192.168.128.10  (CentOS 7.0 x64)
主機名稱: localhost 和 localhost.localdomain

******************************************************************************

Standalone Operation 模式 測試
( 要切換到 hadoop 根目錄操作)

[root@localhost local]# cd hadoop-2.6.0/
[root@localhost hadoop-2.6.0]# mkdir input
[root@localhost hadoop-2.6.0]# cp etc/hadoop/*.xml input
[root@localhost hadoop-2.6.0]# $HADOOP_HOME/bin/hadoop jar  /usr/local/hadoop-2.6.0/share/hadoop/mapreduce/hadoop-mapreduce-examples-2.6.0.jar  grep input output 'dfs[a-z.]+'
[root@localhost hadoop-2.6.0]#  cat output/*
1       dfsadmin
[root@localhost hadoop-2.6.0]#

******************************************************************************

Pseudo-Distributed Operation 模式 測試

設定執行環境

# 替 hadoop-env.sh  httpfs-env.sh  mapred-env.sh  yarn-env.sh 設定 JAVA_HOME
# 如果你已經執行過 export JAVA_HOME,且在 .bashrc 增加了,這部分可以不用設定,這邊是另一種方法,僅供參考

#1.設定hadoop-env.sh
[root@localhost ~]# vi /usr/local/hadoop-2.5.1/etc/hadoop/hadoop-env.sh

找到
# The java implementation to use.
export JAVA_HOME=${JAVA_HOME}

下面增加一行
export JAVA_HOME=/usr/lib/jvm/java

#2.設定httpfs-env.sh
[root@localhost ~]# vi /usr/local/hadoop-2.5.1/etc/hadoop/httpfs-env.sh
隨便找地方增加一行
export JAVA_HOME=/usr/lib/jvm/java

#3.設定mapred-env.sh
[root@localhost ~]# vi /usr/local/hadoop-2.5.0/etc/hadoop/mapred-env.sh
找到
# export JAVA_HOME=/home/y/libexec/jdk1.6.0/
下面增加一行
export JAVA_HOME=/usr/lib/jvm/java

#4.設定yarn-env.sh
[root@localhost ~]# vi /usr/local/hadoop-2.5.0/etc/hadoop/yarn-env.sh
找到
# export JAVA_HOME=/home/y/libexec/jdk1.6.0/
下面增加一行
export JAVA_HOME=/usr/lib/jvm/java

PS : 不知道為什麼,export JAVA_HOME=${JAVA_HOME} 沒有效果,只好再設定

Bash Shell 中可以這樣下令
sed -i -e "/JAVA_HOME=/aexport JAVA_HOME=\/usr\/lib\/jvm\/java"   $HADOOP_HOME/etc/hadoop/hadoop-env.sh
cat  $HADOOP_HOME/etc/hadoop/hadoop-env.sh  | grep "JAVA_HOME"

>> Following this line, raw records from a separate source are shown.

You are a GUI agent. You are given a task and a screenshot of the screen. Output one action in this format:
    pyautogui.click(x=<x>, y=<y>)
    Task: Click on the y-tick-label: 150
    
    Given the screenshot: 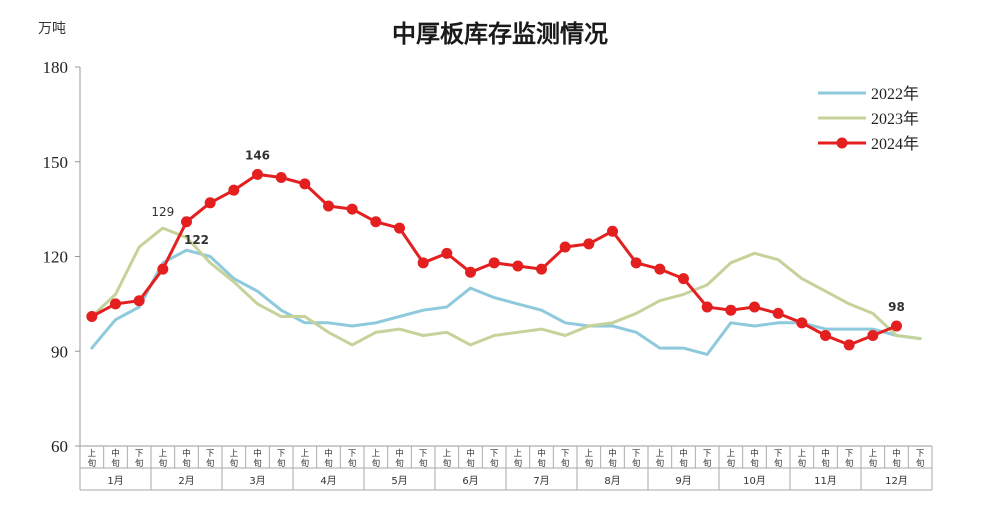 What is the action you would take?
    pyautogui.click(x=56, y=162)
    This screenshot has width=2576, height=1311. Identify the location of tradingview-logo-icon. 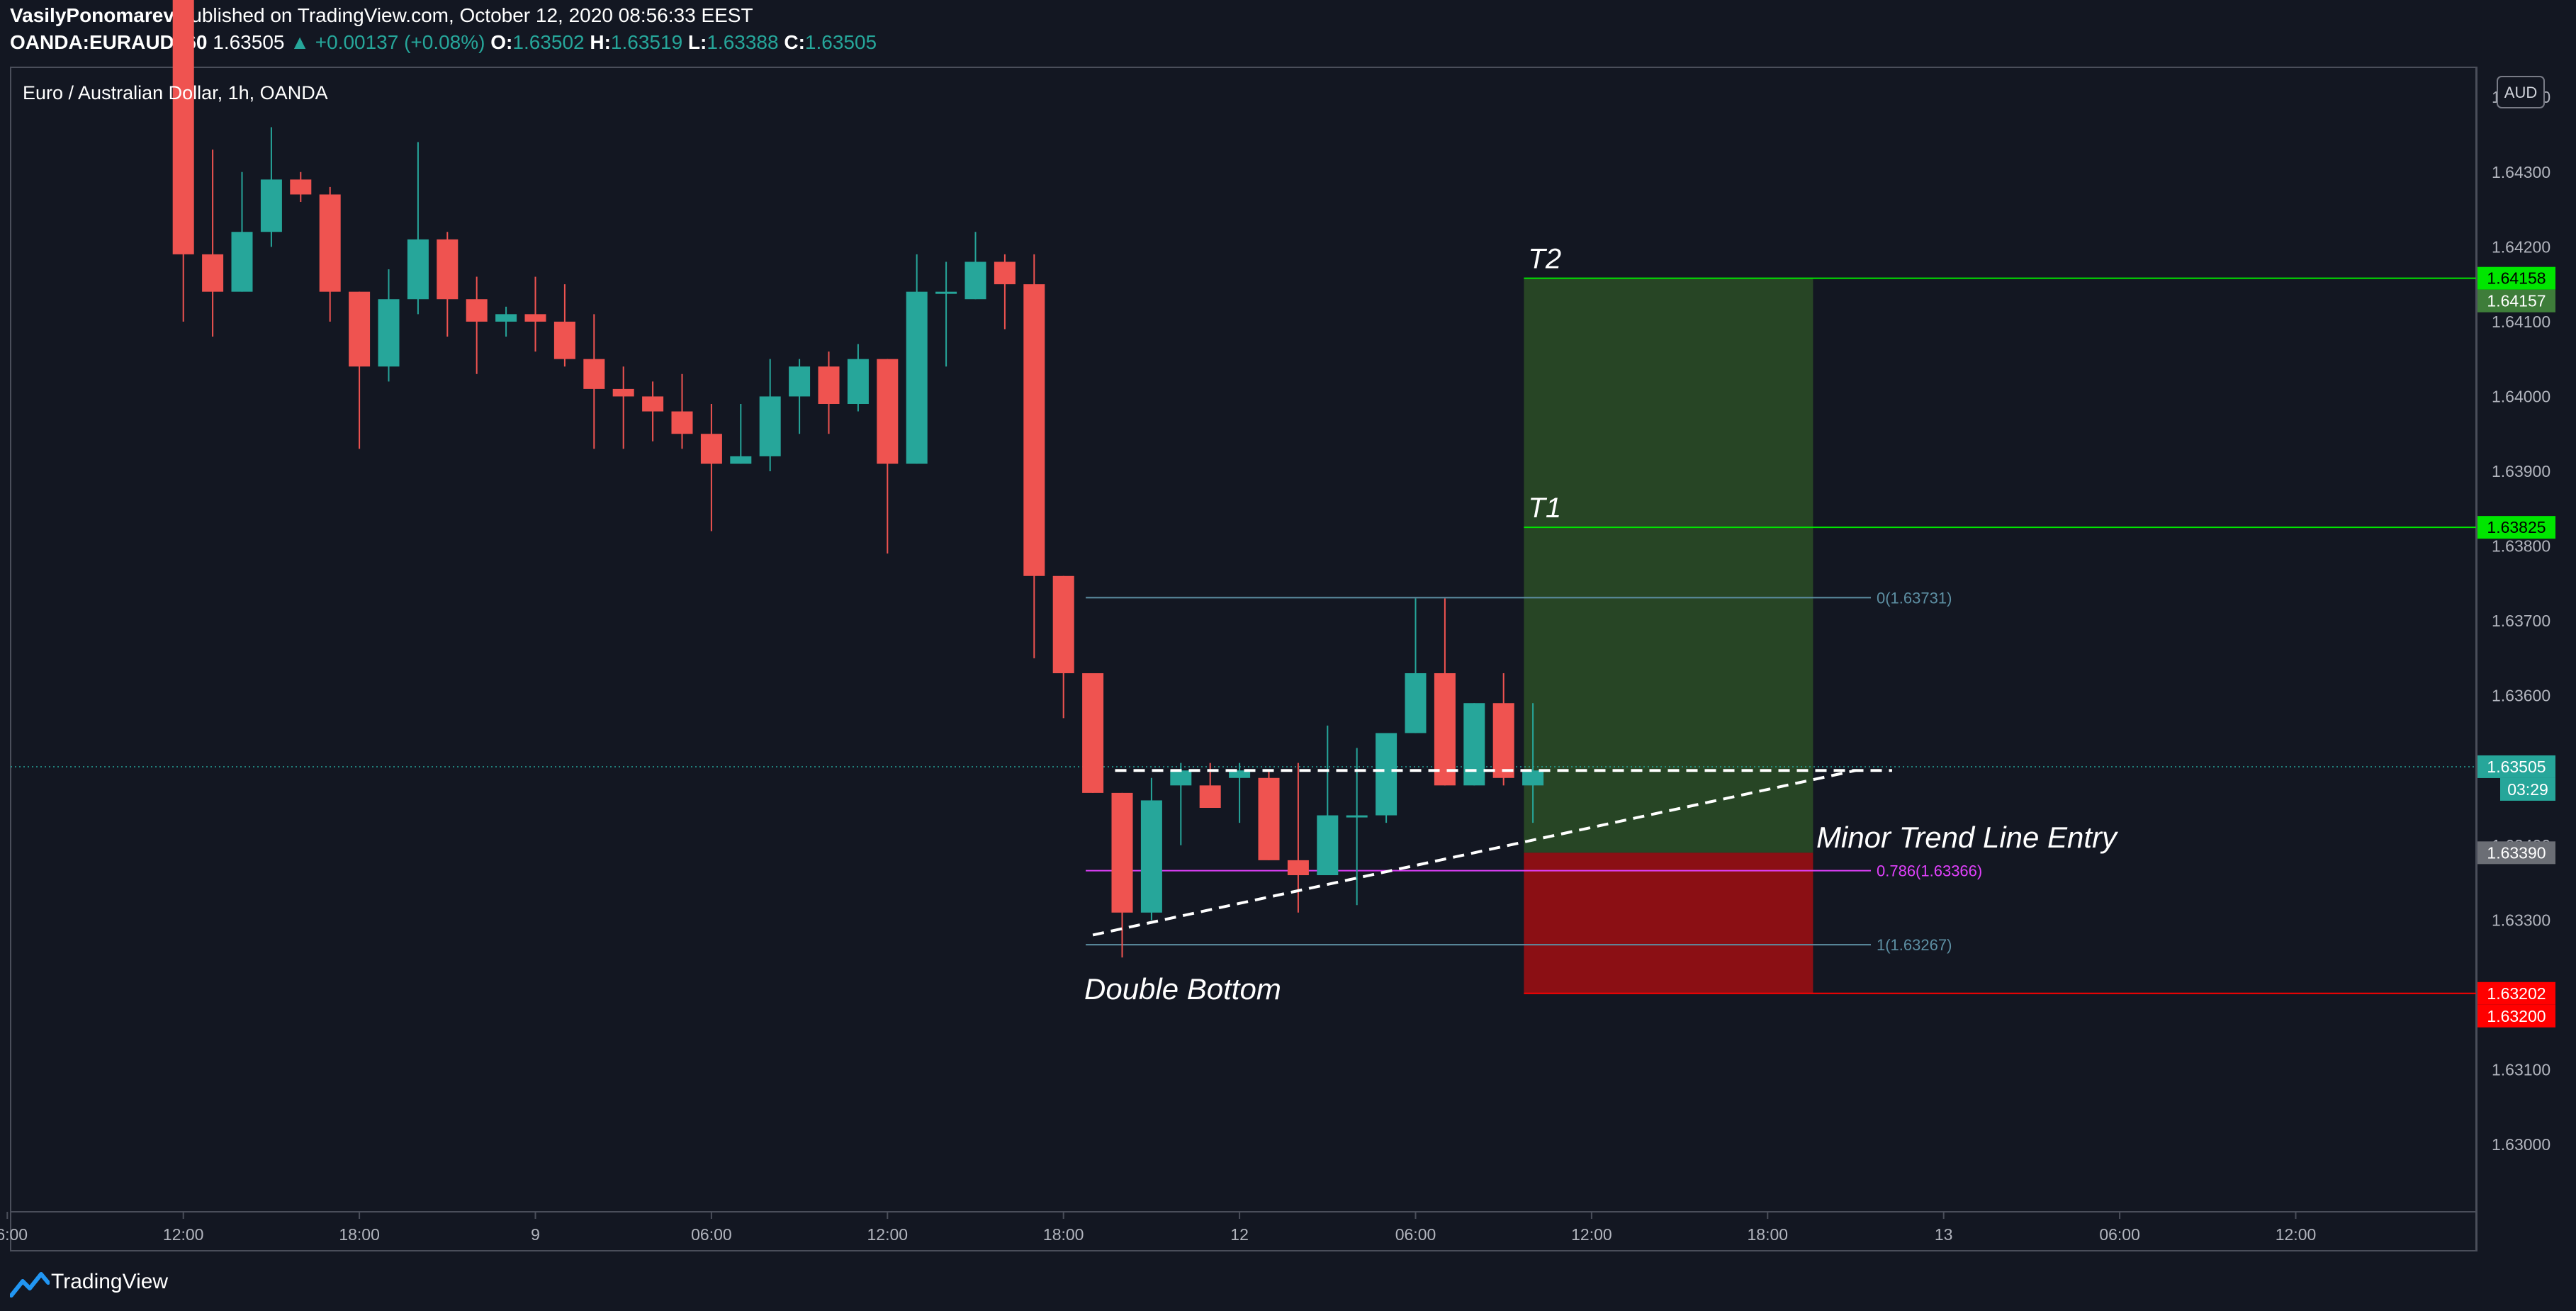
(30, 1284).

echo "export JAVA_HOME=/usr/lib/jvm/java" >>  $HADOOP_HOME/etc/hadoop/httpfs-env.sh
cat   $HADOOP_HOME/etc/hadoop/httpfs-env.sh  | grep "JAVA_HOME"

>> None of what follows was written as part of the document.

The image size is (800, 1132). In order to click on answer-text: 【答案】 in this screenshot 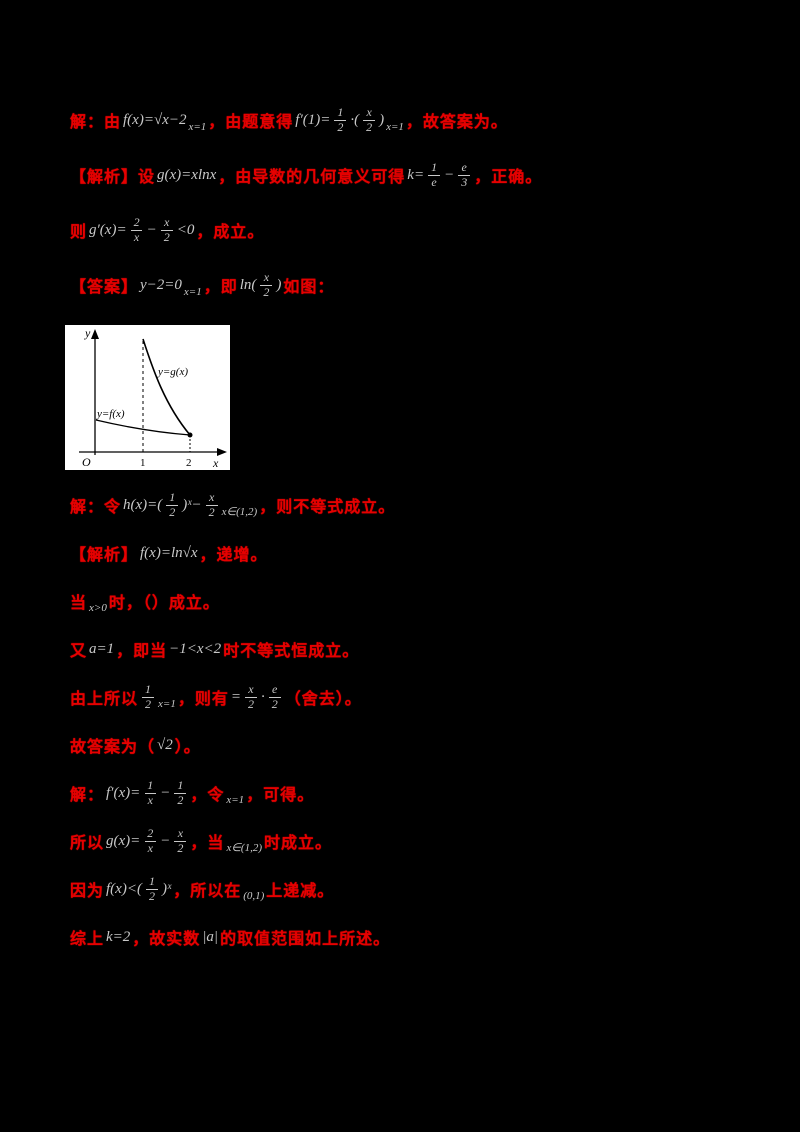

sed -i -e "/JAVA_HOME=/aexport JAVA_HOME=\/usr\/lib\/jvm\/java"   $HADOOP_HOME/etc/hadoop/mapred-env.sh
cat  $HADOOP_HOME/etc/hadoop/mapred-env.sh  | grep "JAVA_HOME"


sed -i -e "/JAVA_HOME=/aexport JAVA_HOME=\/usr\/lib\/jvm\/java"   $HADOOP_HOME/etc/hadoop/yarn-env.sh
cat  $HADOOP_HOME/etc/hadoop/yarn-env.sh  | grep "JAVA_HOME"


設定 ssh 不需要密碼就可登入


[root@localhost ~]# cd   $HADOOP_HOME

[root@localhost hadoop-2.6.0]# ssh-keygen -t dsa -P '' -f ~/.ssh/id_dsa
Generating public/private dsa key pair.
Created directory '/root/.ssh'.
Your identification has been saved in /root/.ssh/id_dsa.
Your public key has been saved in /root/.ssh/id_dsa.pub.
The key fingerprint is:
95:29:12:34:44:74:d1:90:1c:b8:5e:0d:ac:b1:3f:c6 root@localhost.localdomain
The key's randomart image is:
+--[ DSA 1024]----+
|     =B+=*       |
|      o+= .o     |
|      .=.o+      |
|      +..o.      |
|     . +S        |
|      . E        |
|       . .       |
|                 |
|                 |
+-----------------+
[root@localhost hadoop-2.6.0]# cat ~/.ssh/id_dsa.pub >> ~/.ssh/authorized_keys
[root@localhost hadoop-2.6.0]# ssh localhost
The authenticity of host 'localhost (::1)' can't be established.
ECDSA key fingerprint is e2:05:04:2a:35:33:d0:e6:cf:df:2f:5b:8d:fc:43:d7.
Are you sure you want to continue connecting (yes/no)? yes
Warning: Permanently added 'localhost' (ECDSA) to the list of known hosts.
Last login: Wed Mar 25 03:41:33 2015 from 192.168.128.1
[root@localhost ~]# exit
logout
Connection to localhost closed.
[root@localhost hadoop-2.6.0]#


設定組態檔案

[root@localhost ~]# cd  $HADOOP_HOME
[root@localhost hadoop-2.6.0]# vi etc/hadoop/core-site.xml

<configuration>
    <property>
        <name>fs.defaultFS</name>
        <value>hdfs://localhost:9000</value>
    </property>
</configuration>

[root@localhost hadoop-2.6.0]# vi etc/hadoop/hdfs-site.xml

<configuration>
    <property>
        <name>dfs.replication</name>
        <value>1</value>
    </property>
</configuration>

執行測試

1.格式化檔案系統
[root@localhost hadoop-2.6.0]#  bin/hdfs namenode -format

2.啟動  NameNode daemon 和 DataNode daemon:

hadoop daemon log 預設輸出目錄 $HADOOP_LOG_DIR (預設為 $HADOOP_HOME/logs)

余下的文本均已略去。